Unrelated sentences offer contextual cues within each sentence, but not from line to line. Traditional cards often have short sentences with large print and longer sentences with smaller print. This makes it difficult to compare reading speeds. Cards with standardized sentences with a fixed number of spaces and characters are preferred.
Unrelated words offer no contextual cues at all. However, the total absence of such cues disrupts the usual reading pattern. Such cards are best suited for conditions where reading is done word-by-word anyhow, such as for low vision patients who require high magnification. The absence of contextual cues also increases the error rate. This feature can be useful to get an idea about the presence of scotomata around the point of fixation.
Remember that the goal of a reading test is to find a magnification level that will allow a sustainable reading performance. For this purpose the concept of critical print size is important. The critical print size is the smallest print size for which a reasonable reading speed can be maintained; this is one or more lines larger than the threshold print size. Best performance will be obtained if normal print is magnified to the critical print size, not just to the threshold print size as suggested by Kestenbaum’s rule.
The statement is sometimes heard that near visual acuity and distance visual acuity are poorly related. This is a misconception, largely based on inaccurate measurement. Traditionally, US practitioners have used Jaeger numbers, which, as we have seen, are only labels, without a numeric value. Additionally, measuring reading distances in inches (non-metric) and reading corrections in diopters (a metric measure) does not facilitate calculations.
When reading acuity is measured accurately, reading acuity and letter chart acuity are closely related, but reading comfort and endurance generally require several lines more magnification than does threshold performance on a letter chart.
Snellen expressed the relation between letter size, viewing distance and visual acuity in the familiar Snellen fraction
V = m / M (in which V = visual acuity, m = viewing distance in meters and M = letter size in M-units).
This traditional Snellen notation is convenient for distance tests, where m is a whole number. The formula is awkward for near vision, since the numerator (m) becomes a fraction-within-a-fraction. This can be avoided by inverting the formula and substituting D = diopters for the reciprocal of the metric viewing distance.
1/V = M / m = M x 1/m = MxD or: V = 1 / MxD (where D = viewing distance in Diopters = 1/ viewing distance in meters).
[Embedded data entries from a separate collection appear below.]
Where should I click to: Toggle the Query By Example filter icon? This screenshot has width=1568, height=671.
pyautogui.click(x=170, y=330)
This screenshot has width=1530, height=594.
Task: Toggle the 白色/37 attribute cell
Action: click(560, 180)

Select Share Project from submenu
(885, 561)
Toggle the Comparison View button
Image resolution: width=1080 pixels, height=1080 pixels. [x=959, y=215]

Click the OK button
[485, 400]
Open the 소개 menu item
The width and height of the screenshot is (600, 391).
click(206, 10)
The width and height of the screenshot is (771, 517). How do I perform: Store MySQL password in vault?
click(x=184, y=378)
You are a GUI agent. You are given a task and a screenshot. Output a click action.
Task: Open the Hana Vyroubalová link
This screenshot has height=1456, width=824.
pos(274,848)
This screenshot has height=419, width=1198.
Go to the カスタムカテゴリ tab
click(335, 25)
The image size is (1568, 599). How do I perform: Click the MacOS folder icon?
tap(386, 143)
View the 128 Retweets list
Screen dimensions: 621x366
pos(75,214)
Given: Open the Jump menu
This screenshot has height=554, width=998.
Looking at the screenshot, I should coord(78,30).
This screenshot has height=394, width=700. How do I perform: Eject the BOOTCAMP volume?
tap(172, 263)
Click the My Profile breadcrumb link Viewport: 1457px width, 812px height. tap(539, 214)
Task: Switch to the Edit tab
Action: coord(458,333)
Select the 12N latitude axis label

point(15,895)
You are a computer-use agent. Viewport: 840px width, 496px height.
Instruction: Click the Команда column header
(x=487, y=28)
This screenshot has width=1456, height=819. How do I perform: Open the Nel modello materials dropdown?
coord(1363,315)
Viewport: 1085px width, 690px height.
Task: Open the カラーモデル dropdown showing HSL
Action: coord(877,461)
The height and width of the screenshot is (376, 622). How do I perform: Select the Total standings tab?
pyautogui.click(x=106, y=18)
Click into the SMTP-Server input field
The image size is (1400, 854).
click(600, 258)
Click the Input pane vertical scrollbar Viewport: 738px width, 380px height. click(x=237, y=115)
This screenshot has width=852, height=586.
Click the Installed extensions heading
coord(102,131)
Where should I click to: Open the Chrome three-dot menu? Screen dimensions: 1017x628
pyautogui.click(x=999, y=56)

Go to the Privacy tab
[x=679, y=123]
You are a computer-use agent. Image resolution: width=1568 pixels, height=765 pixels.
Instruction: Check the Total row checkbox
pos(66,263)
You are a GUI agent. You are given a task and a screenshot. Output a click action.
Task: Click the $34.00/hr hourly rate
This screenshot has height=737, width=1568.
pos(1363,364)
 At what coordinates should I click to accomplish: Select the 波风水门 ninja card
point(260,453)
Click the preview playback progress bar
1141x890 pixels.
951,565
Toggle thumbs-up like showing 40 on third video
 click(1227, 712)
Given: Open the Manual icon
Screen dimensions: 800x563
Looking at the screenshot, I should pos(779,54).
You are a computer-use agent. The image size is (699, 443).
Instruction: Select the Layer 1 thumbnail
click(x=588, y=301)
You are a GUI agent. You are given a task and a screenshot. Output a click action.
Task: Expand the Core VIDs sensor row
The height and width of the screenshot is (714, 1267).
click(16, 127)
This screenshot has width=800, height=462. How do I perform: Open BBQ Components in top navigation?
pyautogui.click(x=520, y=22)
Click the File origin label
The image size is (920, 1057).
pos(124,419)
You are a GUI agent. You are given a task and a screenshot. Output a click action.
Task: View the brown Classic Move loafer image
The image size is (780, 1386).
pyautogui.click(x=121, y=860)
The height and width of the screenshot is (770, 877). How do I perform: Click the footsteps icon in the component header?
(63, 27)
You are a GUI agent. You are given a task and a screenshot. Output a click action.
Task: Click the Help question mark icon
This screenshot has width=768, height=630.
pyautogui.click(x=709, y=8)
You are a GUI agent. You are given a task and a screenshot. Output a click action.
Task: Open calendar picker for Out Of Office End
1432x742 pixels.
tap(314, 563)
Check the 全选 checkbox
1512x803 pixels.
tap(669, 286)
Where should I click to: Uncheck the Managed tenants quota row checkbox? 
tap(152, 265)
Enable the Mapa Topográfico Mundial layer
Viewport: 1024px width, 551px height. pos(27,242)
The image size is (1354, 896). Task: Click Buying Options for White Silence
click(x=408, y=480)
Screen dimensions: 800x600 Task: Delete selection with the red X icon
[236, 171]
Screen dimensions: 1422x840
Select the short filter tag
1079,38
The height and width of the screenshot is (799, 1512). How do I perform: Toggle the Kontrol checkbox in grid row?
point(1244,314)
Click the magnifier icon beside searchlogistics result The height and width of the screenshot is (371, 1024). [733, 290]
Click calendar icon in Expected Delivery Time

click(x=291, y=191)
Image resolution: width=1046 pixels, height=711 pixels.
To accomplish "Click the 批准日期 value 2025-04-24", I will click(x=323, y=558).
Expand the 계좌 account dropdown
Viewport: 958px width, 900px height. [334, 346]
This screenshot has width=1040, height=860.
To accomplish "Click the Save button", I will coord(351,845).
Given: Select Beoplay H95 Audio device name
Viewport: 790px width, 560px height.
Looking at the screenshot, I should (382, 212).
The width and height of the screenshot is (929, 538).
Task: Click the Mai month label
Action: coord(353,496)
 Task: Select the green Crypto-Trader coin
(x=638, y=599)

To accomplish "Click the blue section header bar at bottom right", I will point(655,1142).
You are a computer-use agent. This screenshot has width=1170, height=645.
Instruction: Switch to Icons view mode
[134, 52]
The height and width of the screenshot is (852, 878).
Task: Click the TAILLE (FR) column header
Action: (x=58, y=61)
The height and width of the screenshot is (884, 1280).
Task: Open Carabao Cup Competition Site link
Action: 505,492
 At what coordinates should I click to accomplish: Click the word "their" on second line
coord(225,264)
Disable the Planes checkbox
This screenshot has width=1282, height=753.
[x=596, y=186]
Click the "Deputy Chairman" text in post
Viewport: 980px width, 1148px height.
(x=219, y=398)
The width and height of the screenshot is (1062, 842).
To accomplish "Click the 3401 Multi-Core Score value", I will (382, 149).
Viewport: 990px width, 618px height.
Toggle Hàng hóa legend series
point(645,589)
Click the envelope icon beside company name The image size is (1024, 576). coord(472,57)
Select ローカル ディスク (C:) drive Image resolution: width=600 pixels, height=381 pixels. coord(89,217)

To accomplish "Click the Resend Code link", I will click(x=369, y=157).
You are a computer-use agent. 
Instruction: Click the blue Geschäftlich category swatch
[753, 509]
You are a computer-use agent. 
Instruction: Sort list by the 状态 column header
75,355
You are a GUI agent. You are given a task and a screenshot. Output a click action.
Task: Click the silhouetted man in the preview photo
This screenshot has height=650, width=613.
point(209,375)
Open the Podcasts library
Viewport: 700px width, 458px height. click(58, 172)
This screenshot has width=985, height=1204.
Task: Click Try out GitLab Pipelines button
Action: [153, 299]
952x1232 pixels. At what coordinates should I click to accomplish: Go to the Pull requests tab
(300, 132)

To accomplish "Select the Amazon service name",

This modified Snellen formula is convenient for reading vision, since all components have direct clinical value: 1/V indicates the MAgnification Requirement (see definition of visual acuity) and M-units indicate the print size read. The viewing distance measured in diopters relates directly to the required reading add (or accommodation in younger people). The formula does not require a pre-defined or standardized viewing distance.